## Written request 1
According to the bug thread excerpt, what command does the workaround use to deploy to a manually specified machine?

## Excerpted text
* start *

WORKAROUND: use "jitsu deploy-to" and specify manually the machine to deploy to. Probably requires that charms are not incompatible and that they do not try to use the same ports (e.g. port 80).

See original description

Tags:

Related branches

lp:~clint-fewbar/pyjuju/reuse-machines

Revision history for this message

Kapil Thangavelu (hazmat) wrote on 2011-07-06:

This is more about multi-unit machines than co-location per se. Ensemble is looking to integrate lxc for multi-unit machine deployments. We're looking at co-location separately as a notion of multiple units within an lxc-container.

Changed in ensemble:
status:	New → Confirmed
summary:	- It should be possible to collocate service units + It should be possible to deploy multiple units to a machine
Changed in ensemble:
importance:	Undecided → High
milestone:	none → dublin

Revision history for this message

Adam Gandelman (gandelman-a) wrote on 2011-07-07: Re: It should be possible to deploy multiple units to a machine

So, in order to have a database and a web service hosted on the same machine, they must both be isolated in seperate LXC containers? I see the value of being able to do this, but for such a simple use case I think it adds an enormous amount of complexity, especially for admins who have no knowledge of containers and wish to see their services interacting locally as they have been pre-ensemble. In terms of the openstack example mentioned above, this would create a scenario where configuration needs to be maintained in 4 or 5 separate containers on a single machine where it could really exist in one place.

If it is in theory possible to co-locate multiple units within an lxc container, should it not also be possible to co-locate multiple units on the same machine without the use of containers? (Obviously brainstorming as an end-user here with no technical knowledge of ensemble internals :)

Revision history for this message

Nick Barcet (nijaba) wrote on 2011-07-08:

How would you handle the deployment of collectd client in this case, on the same machine as, say, a compute-node? I am not sure that collectd within an LXC container can collect info of what is happening on the metal...

Revision history for this message

Kapil Thangavelu (hazmat) wrote on 2011-07-08: Re: [Bug 806241] Re: It should be possible to deploy multiple units to a machine

Excerpts from Nick Barcet's message of Fri Jul 08 08:57:02 UTC 2011:
> How would you handle the deployment of collectd client in this case, on
> the same machine as, say, a compute-node? I am not sure that collectd
> within an LXC container can collect info of what is happening on the
> metal...
>

a co-located collectd formula can capture the condition of the container, which represents the other co-located service unit.

we talked about notions of machine level formulas, that could do things like setup machine level monitoring.

* end *

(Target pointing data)
* start *

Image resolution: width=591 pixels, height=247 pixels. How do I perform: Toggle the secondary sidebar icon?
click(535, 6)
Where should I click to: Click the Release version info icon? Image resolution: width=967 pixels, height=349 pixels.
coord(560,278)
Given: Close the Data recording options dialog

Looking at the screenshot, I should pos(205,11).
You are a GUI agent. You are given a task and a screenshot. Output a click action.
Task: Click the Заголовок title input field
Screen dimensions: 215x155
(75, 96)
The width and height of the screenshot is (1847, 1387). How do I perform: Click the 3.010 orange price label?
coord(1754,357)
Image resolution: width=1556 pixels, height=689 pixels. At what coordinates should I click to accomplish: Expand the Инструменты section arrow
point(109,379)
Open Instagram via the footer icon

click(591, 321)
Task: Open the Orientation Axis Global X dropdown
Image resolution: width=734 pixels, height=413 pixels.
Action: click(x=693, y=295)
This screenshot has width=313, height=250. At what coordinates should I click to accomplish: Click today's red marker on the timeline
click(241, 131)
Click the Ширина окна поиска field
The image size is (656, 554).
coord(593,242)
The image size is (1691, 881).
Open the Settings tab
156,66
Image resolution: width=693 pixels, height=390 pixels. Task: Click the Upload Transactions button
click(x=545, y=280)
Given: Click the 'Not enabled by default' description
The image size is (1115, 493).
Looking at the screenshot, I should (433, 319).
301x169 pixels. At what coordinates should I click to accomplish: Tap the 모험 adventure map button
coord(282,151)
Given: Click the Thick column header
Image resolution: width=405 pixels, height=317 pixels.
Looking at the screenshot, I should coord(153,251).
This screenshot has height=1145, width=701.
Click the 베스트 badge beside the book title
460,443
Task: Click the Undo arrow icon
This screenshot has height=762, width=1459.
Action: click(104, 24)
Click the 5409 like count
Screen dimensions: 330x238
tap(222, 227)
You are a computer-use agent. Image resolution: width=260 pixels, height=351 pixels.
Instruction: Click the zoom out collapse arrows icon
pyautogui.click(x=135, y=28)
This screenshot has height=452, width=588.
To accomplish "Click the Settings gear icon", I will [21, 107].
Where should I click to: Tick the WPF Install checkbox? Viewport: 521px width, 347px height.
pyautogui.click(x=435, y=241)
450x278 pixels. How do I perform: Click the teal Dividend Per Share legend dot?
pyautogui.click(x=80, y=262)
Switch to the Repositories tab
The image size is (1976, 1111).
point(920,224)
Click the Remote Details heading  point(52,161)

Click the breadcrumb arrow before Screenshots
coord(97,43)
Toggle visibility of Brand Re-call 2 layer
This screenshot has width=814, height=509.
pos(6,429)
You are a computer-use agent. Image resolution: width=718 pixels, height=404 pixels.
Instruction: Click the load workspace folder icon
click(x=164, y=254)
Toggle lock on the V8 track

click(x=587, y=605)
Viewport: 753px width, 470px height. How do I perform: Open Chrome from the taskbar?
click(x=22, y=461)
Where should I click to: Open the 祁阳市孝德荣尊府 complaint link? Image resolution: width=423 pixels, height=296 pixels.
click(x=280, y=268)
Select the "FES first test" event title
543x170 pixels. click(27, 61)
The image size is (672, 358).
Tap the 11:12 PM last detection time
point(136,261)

* end *

## Written request 2
Edit the records from the line containing "Where should I click to: Open" through the end of the records, replacing "event title" with "event heading" and leaving everything else unchanged.

## Worked answer 1
"jitsu deploy-to"

## Worked answer 2
Where should I click to: Open the 祁阳市孝德荣尊府 complaint link? Image resolution: width=423 pixels, height=296 pixels.
click(x=280, y=268)
Select the "FES first test" event heading
543x170 pixels. click(27, 61)
The image size is (672, 358).
Tap the 11:12 PM last detection time
point(136,261)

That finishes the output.